--- STATED PROBLEM ---
Reproduce the records below verbatim, line for line.
━━ SUPPLIED INFORMATION ━━
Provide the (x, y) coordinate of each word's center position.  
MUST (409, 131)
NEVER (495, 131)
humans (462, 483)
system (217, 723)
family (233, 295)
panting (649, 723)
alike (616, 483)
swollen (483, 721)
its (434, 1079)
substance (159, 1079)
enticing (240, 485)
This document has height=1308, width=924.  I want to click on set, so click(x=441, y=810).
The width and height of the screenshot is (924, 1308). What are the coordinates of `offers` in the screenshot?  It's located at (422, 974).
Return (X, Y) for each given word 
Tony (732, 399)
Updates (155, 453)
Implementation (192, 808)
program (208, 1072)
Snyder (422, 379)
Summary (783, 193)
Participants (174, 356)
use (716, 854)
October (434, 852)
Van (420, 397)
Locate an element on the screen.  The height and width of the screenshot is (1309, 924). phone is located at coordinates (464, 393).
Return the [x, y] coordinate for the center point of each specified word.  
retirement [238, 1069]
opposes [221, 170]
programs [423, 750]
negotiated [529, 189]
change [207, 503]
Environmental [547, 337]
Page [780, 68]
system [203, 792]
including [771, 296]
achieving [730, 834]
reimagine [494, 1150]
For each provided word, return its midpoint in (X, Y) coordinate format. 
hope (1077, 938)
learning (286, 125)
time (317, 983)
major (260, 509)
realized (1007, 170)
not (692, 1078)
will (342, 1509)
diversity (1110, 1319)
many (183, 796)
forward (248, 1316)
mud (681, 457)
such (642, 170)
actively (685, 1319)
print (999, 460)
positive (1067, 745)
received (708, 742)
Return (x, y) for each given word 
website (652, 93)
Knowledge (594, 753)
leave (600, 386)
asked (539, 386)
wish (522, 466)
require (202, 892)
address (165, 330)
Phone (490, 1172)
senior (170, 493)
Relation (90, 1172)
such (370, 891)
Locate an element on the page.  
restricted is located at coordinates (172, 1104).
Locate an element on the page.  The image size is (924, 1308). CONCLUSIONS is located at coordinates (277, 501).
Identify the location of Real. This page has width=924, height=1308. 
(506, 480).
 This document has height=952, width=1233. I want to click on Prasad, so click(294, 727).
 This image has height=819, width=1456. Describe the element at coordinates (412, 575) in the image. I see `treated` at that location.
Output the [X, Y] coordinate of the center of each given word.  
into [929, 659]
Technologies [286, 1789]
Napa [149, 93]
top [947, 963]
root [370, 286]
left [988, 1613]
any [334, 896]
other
━━━
--- EXPECTED ANSWER ---
Provide the (x, y) coordinate of each word's center position.  
MUST (409, 131)
NEVER (495, 131)
humans (462, 483)
system (217, 723)
family (233, 295)
panting (649, 723)
alike (616, 483)
swollen (483, 721)
its (434, 1079)
substance (159, 1079)
enticing (240, 485)
This document has height=1308, width=924.  I want to click on set, so click(x=441, y=810).
The width and height of the screenshot is (924, 1308). What are the coordinates of `offers` in the screenshot?  It's located at (422, 974).
Return (X, Y) for each given word 
Tony (732, 399)
Updates (155, 453)
Implementation (192, 808)
program (208, 1072)
Snyder (422, 379)
Summary (783, 193)
Participants (174, 356)
use (716, 854)
October (434, 852)
Van (420, 397)
Locate an element on the screen.  The height and width of the screenshot is (1309, 924). phone is located at coordinates (464, 393).
Return the [x, y] coordinate for the center point of each specified word.  
retirement [238, 1069]
opposes [221, 170]
programs [423, 750]
negotiated [529, 189]
change [207, 503]
Environmental [547, 337]
Page [780, 68]
system [203, 792]
including [771, 296]
achieving [730, 834]
reimagine [494, 1150]
For each provided word, return its midpoint in (X, Y) coordinate format. 
hope (1077, 938)
learning (286, 125)
time (317, 983)
major (260, 509)
realized (1007, 170)
not (692, 1078)
will (342, 1509)
diversity (1110, 1319)
many (183, 796)
forward (248, 1316)
mud (681, 457)
such (642, 170)
actively (685, 1319)
print (999, 460)
positive (1067, 745)
received (708, 742)
Return (x, y) for each given word 
website (652, 93)
Knowledge (594, 753)
leave (600, 386)
asked (539, 386)
wish (522, 466)
require (202, 892)
address (165, 330)
Phone (490, 1172)
senior (170, 493)
Relation (90, 1172)
such (370, 891)
Locate an element on the page.  
restricted is located at coordinates (172, 1104).
Locate an element on the page.  The image size is (924, 1308). CONCLUSIONS is located at coordinates (277, 501).
Identify the location of Real. This page has width=924, height=1308. 
(506, 480).
 This document has height=952, width=1233. I want to click on Prasad, so click(294, 727).
 This image has height=819, width=1456. Describe the element at coordinates (412, 575) in the image. I see `treated` at that location.
Output the [X, Y] coordinate of the center of each given word.  
into [929, 659]
Technologies [286, 1789]
Napa [149, 93]
top [947, 963]
root [370, 286]
left [988, 1613]
any [334, 896]
other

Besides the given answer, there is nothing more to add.